Summer is here!

First weekend of June is here and the Traditions crew made the most of a summer weekend.

Good food, great friends, and a little wine are the perfect recipe for a summer evening. In Naples, dinner al fresco is the way to go.


Rhubarb Festival! 

Who knew Wisconsin had a festival exclusively devoted to rhubarb? Mark your calendars for next June. Nothing says summer like a great rhubarb crisp. See one of our favorite recipes below.



Edina Art Fair! 

For those who stayed in the Twin Cities, the Edina Art Fair was packed with great local artists, food and shopping.

Sides, Mains & Dessert

As we mentioned in part 1 of this post, nothing says summer more to us than a little Backyard BBQ with our friends and family. We love a good game of cornhole or horseshoes, a cold beverage and some yummy food to go along with it. Our least favorite part of the whole shabang is having to cook all the food—we’d rather be enjoying the festivities and not stuck inside! Luckily, all of us at Traditions know our way around the kitchen and have a couple recipes up our sleeves that are worth sharing for your next potluck style party! We hope you can enjoy some of our favorites sides, mains and desserts as much as we do!

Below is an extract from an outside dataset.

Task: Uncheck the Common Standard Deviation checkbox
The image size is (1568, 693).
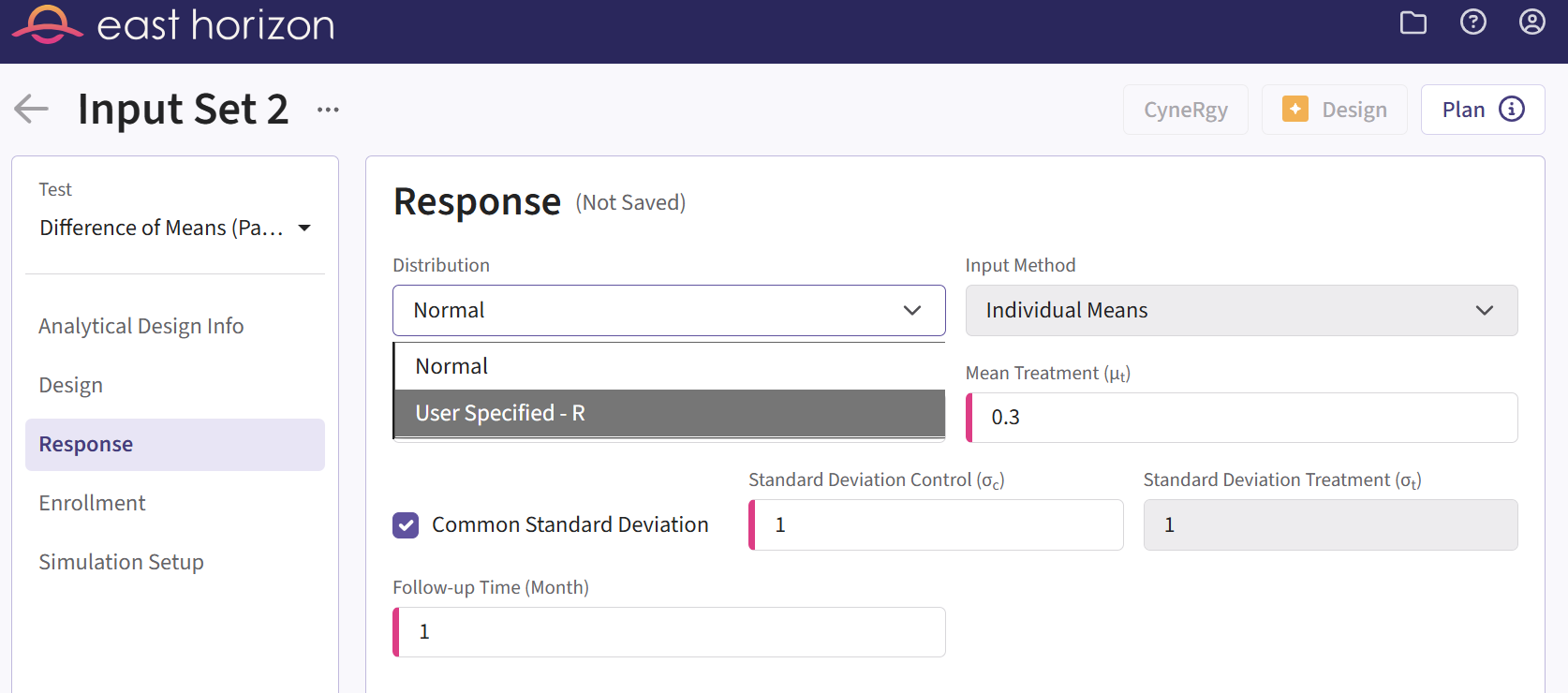Action: pyautogui.click(x=406, y=525)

Kersten’s Homemade Cole Slaw
1 medium Head of green cabbage
1 large crispy red apple (Honeycrisp or Pink Lady)
1 cup Mayo
1/2 cup White Distilled Vinegar
2 tablespoons White Sugar
1 teaspoon celery seed

Start by thinly slicing the head of cabbage into strips. Do a rough chop to make cabbage more bite-size.
 Slice the apple into thin strips; set cabbage and apple aside.
 In a separate bowl add vinegar and sugar and whisk until sugar is nearly dissolved. Add in mayo and whisk till creamy. Add celery seed. 
Pour mayo mixture over cabbage and apple. 
Kersten likes her coleslaw not very saucy, so she pours just enough for everything to be coated—but save the remaining sauce. Cover coleslaw and store in fridge until it is chilled. Just before serving, give it a stir and add the remaining sauce, if desired.

(Kersten said this recipe also goes great on blackened fish tacos!)

Rhonda’s Super Simple Watermelon + Herb Salad

4 cups seedless watermelon in 1 inch cubes
1/4 c whole mint leaves
1/4 c whole basil leaves
2 Tbsp parsley chopped
1 Tbsp lime juice
1 Tbsp raspberry vinegar
1/2 tsp salt
1 Tbsp olive oil
1 c diced feta (4 oz)

Combine watermelon and leaves in large bowl. Whisk together remaining ingredients and gently toss with watermelon. Gently add feta.

Cat’s Convertible Cauliflower Salad

Find any good potato salad recipe, either a tried and true or brand new recipe found online and replace the potatoes with cauliflower. Everything you love in a potato salad with the added health benefit of cauliflower!

Carolynn’s Favorite Go-To:
Grilled Sausages
Carolynn is the health nut of the store. We have all learned proper portion sizes for almost any food out there, including her quick, easy and healthy summer go-to snack!

Grilled chicken sausages – spicy or mild
Cut into chunks after grilling and serve with toothpicks to dip in an array of fancy mustard

Nancy’s Favorite:
Grilled Brats

Who doesn’t love the simplicity of a grilled brat when they’re sitting pool-side on a summer day? If you don’t, Nancy’s favorite recipe might just change your mind!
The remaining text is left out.